Slurm Hardware Control¶
Slurm provides advanced hardware control features that are not available in the default Torc workflow. This page describes how you can use those features and still benefit from Torc’s management features.
The summary is that you need to schedule torc worker processes with your own sbatch
scripts
that define your desired Slurm directives. Jobs started by those worker processes will inherit the
Slurm-defined settings.
Slurm CPU management¶
You may want to use Slurm’s CPU management features.
Let’s suppose that a compute node has two sockets, 18 cores each, and that each job will consume 18 cores.
This example starts two torc worker processes through Slurm. srun
binds each worker
process to cores on different sockets. Each job process run by a worker inherits that worker’s
binding.
Note
You must swap <url>
and <workflow-key>
with your actual values below. If you
added them to your ~/.torc_settings.toml
file, you can delete the -u
and -k
options.
#!/bin/bash
#SBATCH --account=my_account
#SBATCH --job-name=my_job
#SBATCH --time=04:00:00
#SBATCH --output=output/job_output_%j.o
#SBATCH --error=output/job_output_%j.e
#SBATCH --nodes=1
srun -c18 -n2 --cpu-bind=mask_cpu:0x3ffff,0xffffc0000 \
torc -u <url> -k <workflow-key> hpc slurm run-jobs -o output --is-subtask --max-parallel-jobs=1
Key points:
Tell Slurm how many CPUs (
-c
) to give to each torc worker (and user job) and how many torc workers to start (-n
).Tell torc that the worker is a subtask.

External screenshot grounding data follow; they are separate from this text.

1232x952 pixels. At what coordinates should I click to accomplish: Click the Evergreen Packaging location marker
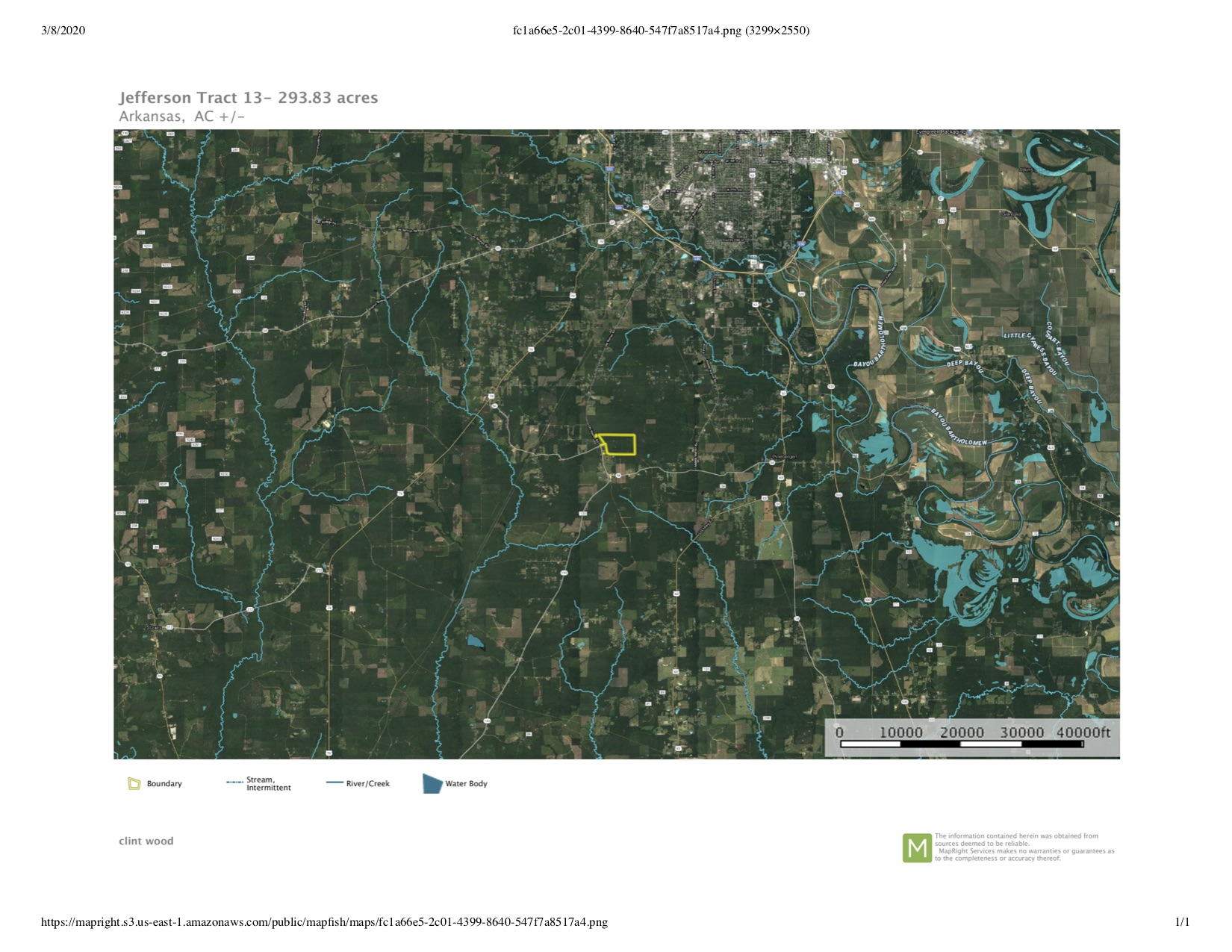click(968, 132)
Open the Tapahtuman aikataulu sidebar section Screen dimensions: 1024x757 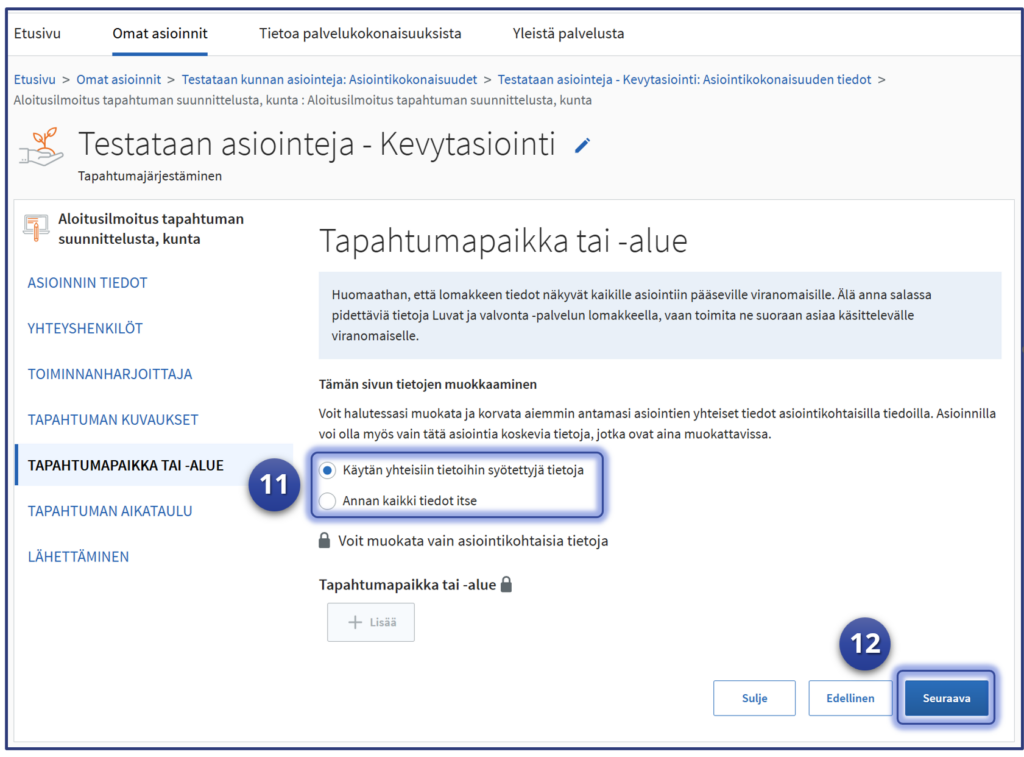pyautogui.click(x=110, y=511)
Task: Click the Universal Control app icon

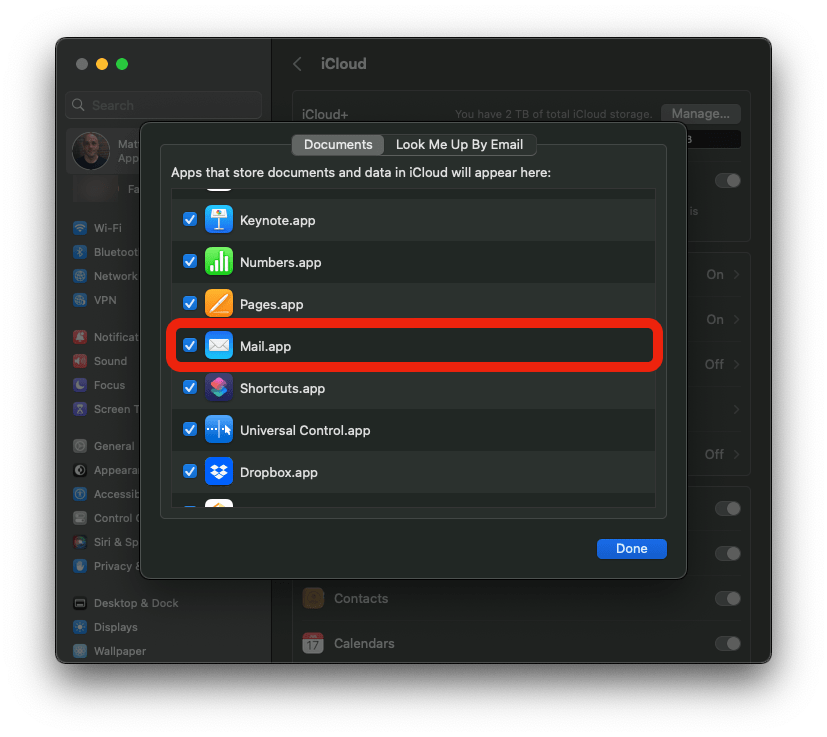Action: click(218, 430)
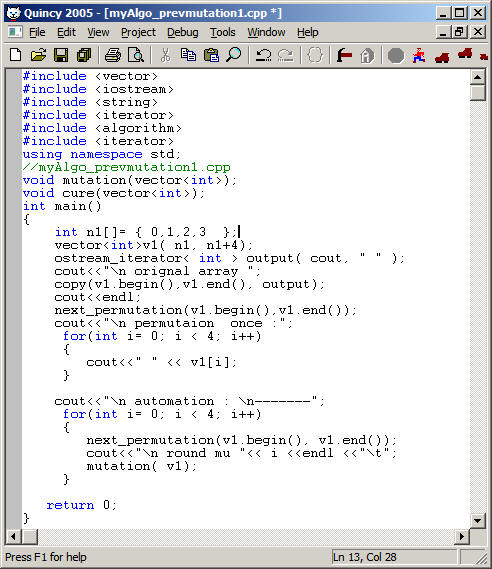Save the current file with the floppy icon

[61, 55]
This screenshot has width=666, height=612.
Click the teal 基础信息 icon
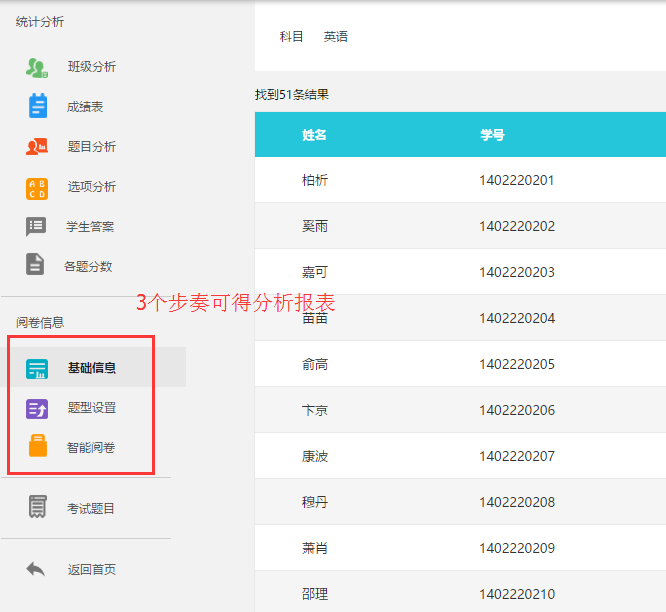click(37, 368)
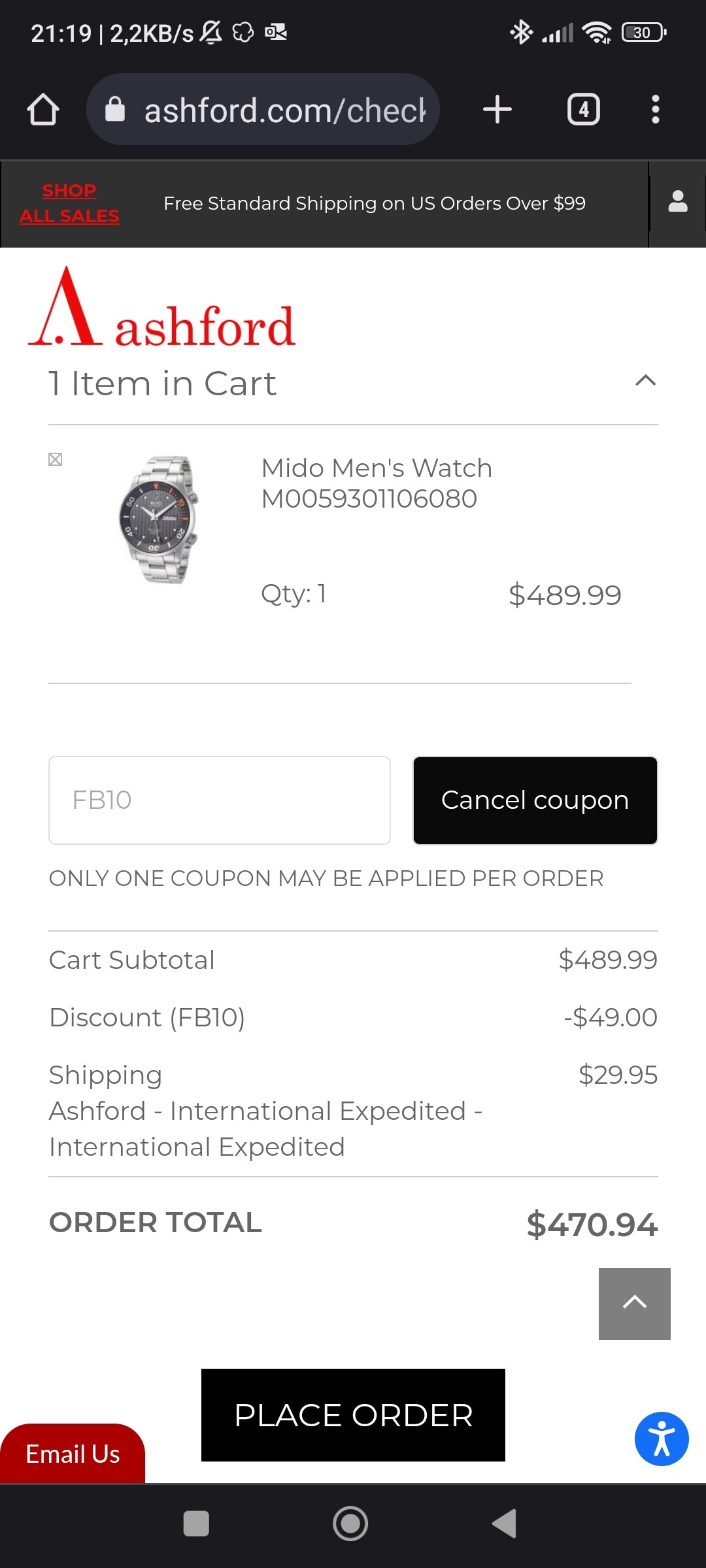Focus the FB10 coupon code field

[x=220, y=800]
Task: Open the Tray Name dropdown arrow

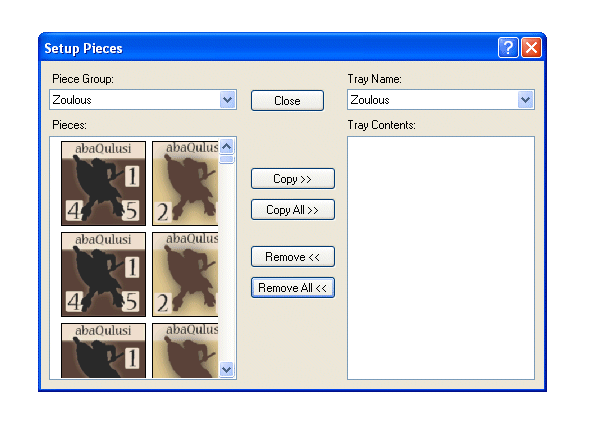Action: click(526, 100)
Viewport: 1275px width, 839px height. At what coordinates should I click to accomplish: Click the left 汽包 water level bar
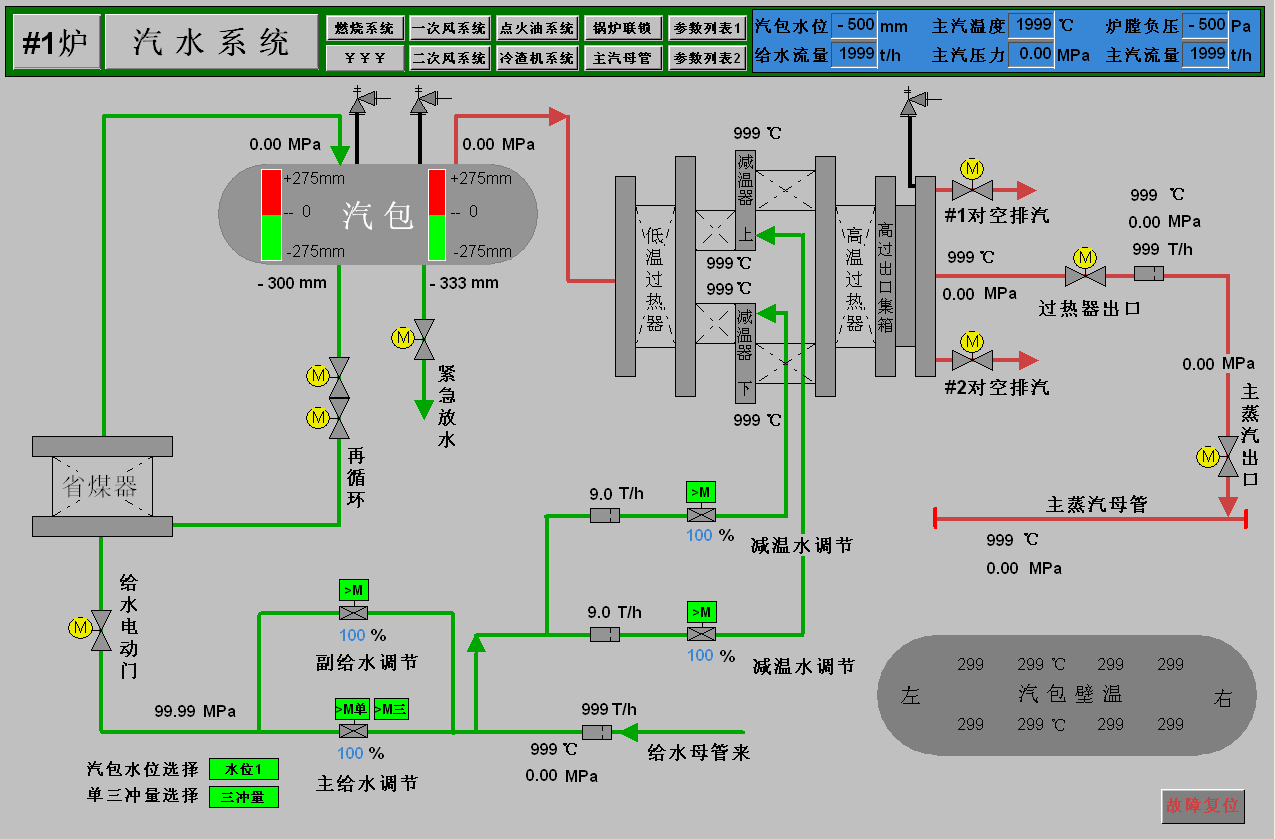click(271, 215)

Tell torc that each worker should only run one job at a time.
For more srun --cpu-bind
options, refer to its man page (man srun
or pinfo srun
).
Resource monitoring¶
Torc will not monitor overall node resource utilization if --is-subtask
is true
. You can
still enable per-job process monitoring. However, be aware that torc will start one monitoring
subprocess for each worker process.